Assignment: Reproduce, exactly and in full, the lines from the one with "Click the tweet line mentioning アイスボーン" through the one with "644x305 pixels." in the data below; drop pictures.

Stored data:
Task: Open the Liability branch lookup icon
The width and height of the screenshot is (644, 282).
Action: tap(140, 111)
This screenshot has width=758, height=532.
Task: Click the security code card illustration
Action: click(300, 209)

...

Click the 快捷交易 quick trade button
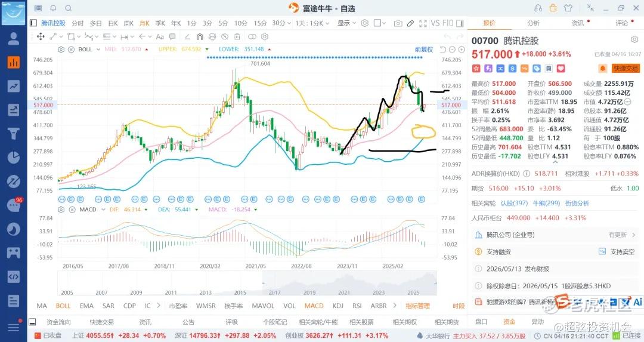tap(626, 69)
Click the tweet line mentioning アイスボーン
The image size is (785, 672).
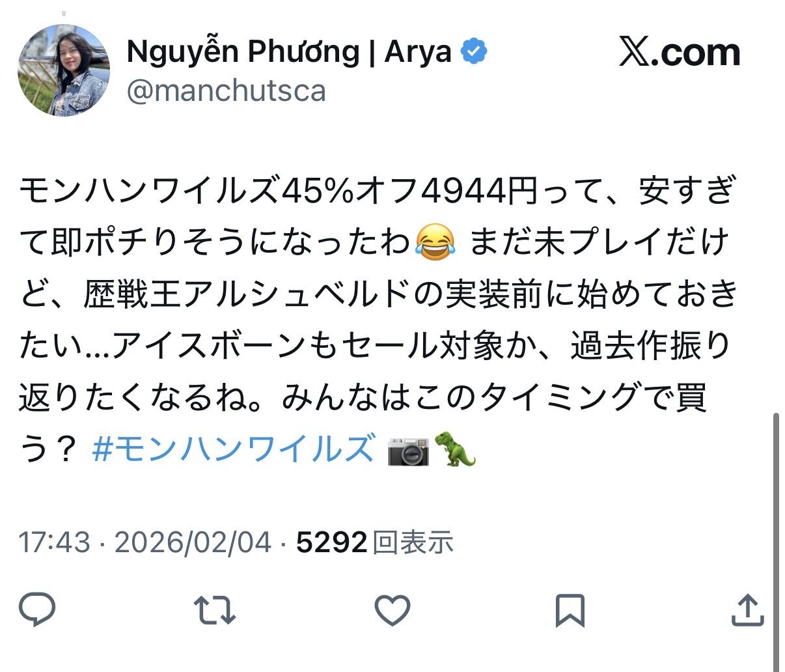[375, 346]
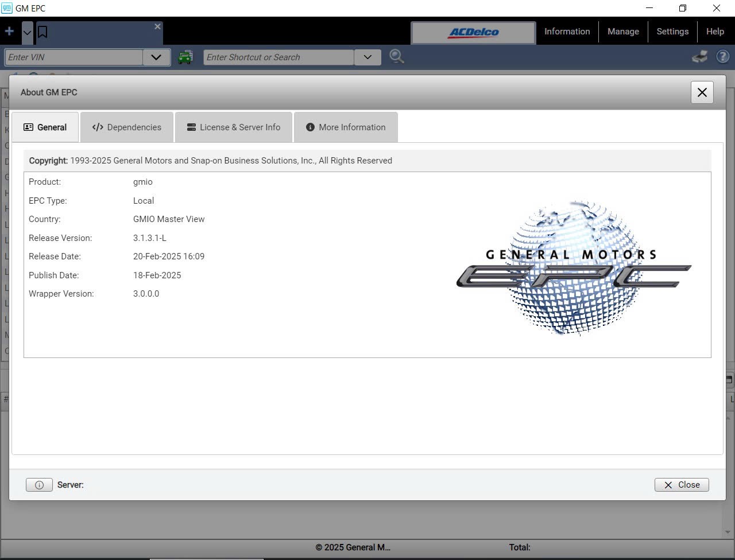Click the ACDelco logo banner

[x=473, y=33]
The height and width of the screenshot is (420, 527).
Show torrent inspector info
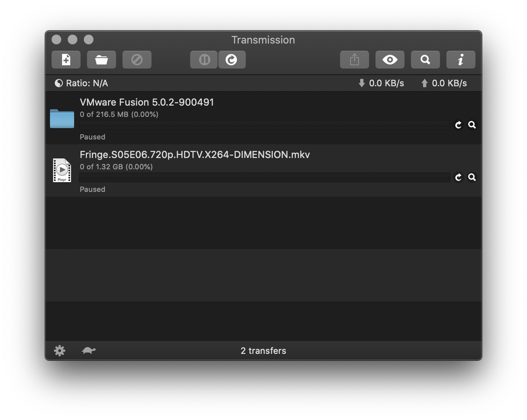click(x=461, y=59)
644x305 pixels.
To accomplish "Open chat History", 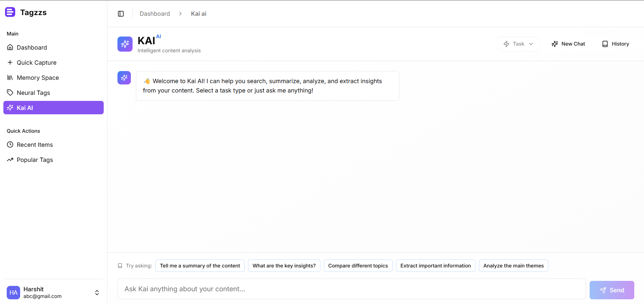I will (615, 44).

Exercise output:
Click the tweet line mentioning アイスボーン
The image size is (785, 672).
[375, 346]
Click the ACDelco logo banner

[x=473, y=33]
The height and width of the screenshot is (420, 527).
Show torrent inspector info
click(x=461, y=59)
644x305 pixels.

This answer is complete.